LA PERSEVERANZA

14.05.2024

LE LETTURE DEL MATTINO
Condividiamo il breve brano "Cosa significa perseverare? Perché la perseveranza va coltivata" di Norman Fischer tratto dal libro "Tornare a casa. Un commento Zen all'Odissea"


Cosa significa perseverare? Significa che possiamo uscire da una situazione difficile tenendo duro, anche di fronte a molti, veloci e pericolosi cambiamenti. 

Questa è la pratica della perseveranza, la mia disciplina spirituale preferita. Sebbene non sia molto apprezzata o eccitante, la perseveranza è la più grande di tutte le qualità spirituali, poiché senza di essa tutte le altre qualità – l'intenzione, la visione profonda e i poteri – saranno cancellate non appena la prima pantera, il primo serpente o il primo cinghiale apparirà nelle vicinanze. Si può essere forti, intelligenti, gentili, dire le preghiere ogni giorno, meditare fino a che le gambe si staccano. Si possono avere esperienze spirituali meravigliose, incontrare Dio faccia a faccia, servire il prossimo con compassione e zelo. Si può essere creativi e pieni di talento. Ma se non si è pronti e capaci di resistere quando le condizioni cambiano crudelmente e all'improvviso, la pratica spirituale, per quanto devota e brillante possa essere, sarà in ultima analisi piuttosto inutile. E il cambiamento – il costante mutamento e l'improvviso rovesciamento – che ci mette alla prova, dunque dobbiamo apprezzarlo, e anche non vedere l'ora che arrivi, per quanto sgradevole possa essere alle volte, poiché è grazie a esso che siamo forzati a sviluppare la tolleranza e la perseveranza. 

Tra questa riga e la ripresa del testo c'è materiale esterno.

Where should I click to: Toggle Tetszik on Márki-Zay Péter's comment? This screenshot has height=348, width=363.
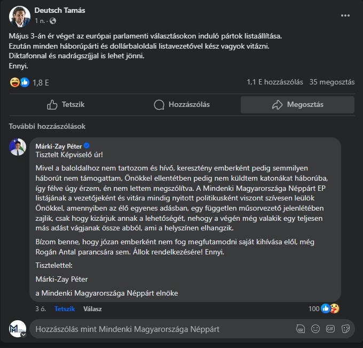pyautogui.click(x=65, y=309)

Il carattere cinese per perseveranza è un cuore con una spada che pende su di esso: un altro esempio del modo brillante del linguaggio di mostrarci qualcosa di sorprendente e importante inciso all'interno del significato di una parola. La vulnerabilità è inscritta nei nostri cuori, che possono essere squarciati in ogni momento da qualche improvviso cambiamento nell'organizzazione, da qualche dolore, da qualche orrore, da qualche ferita. Tutti noi sappiamo ciò e ne abbiamo paura, e dunque proteggiamo i nostri cuori coprendoli, non esponendoli. Ma così non funziona. Il coprire il cuore non fa altro che legarlo e soffocarlo fino a che, come una ferita che è rimasta bendata troppo a lungo, il cuore comincia a suppurare e diviene purulento. Alla fine, senza aria, il cuore muore e non si prova più nulla, non si fa più esperienza di nulla.

Praticare la perseveranza vuol dire apprezzare e celebrare la vulnerabilità del cuore, e comprendere che lo squarciarsi del cuore o il sentirlo trafitto non devono essere impediti; vuol dire comprendere che la vulnerabilità del cuore è una cosa buona, in quanto le ferite possono farci sviluppare la pace e il senso di realtà – a patto che si sia disposti a tener duro davanti alla pantera della nostra paura, al serpente del dolore, al cinghiale della vergogna, senza fuggire via e senza essere sbalzati lontano. La perseveranza consiste semplicemente nel tenere duro, con costanza, qualunque cosa accada, aspettata o inaspettata: non fare nulla, non riparare nulla (poiché il fare e il riparare potrebbero essere un modo per coprire il cuore, un modo per evitare ferite e dolori tenendoci occupati con schemi e progetti). Semplicemente tener duro e basta. Tener duro e stare con ciò che è, rende la vita preziosa.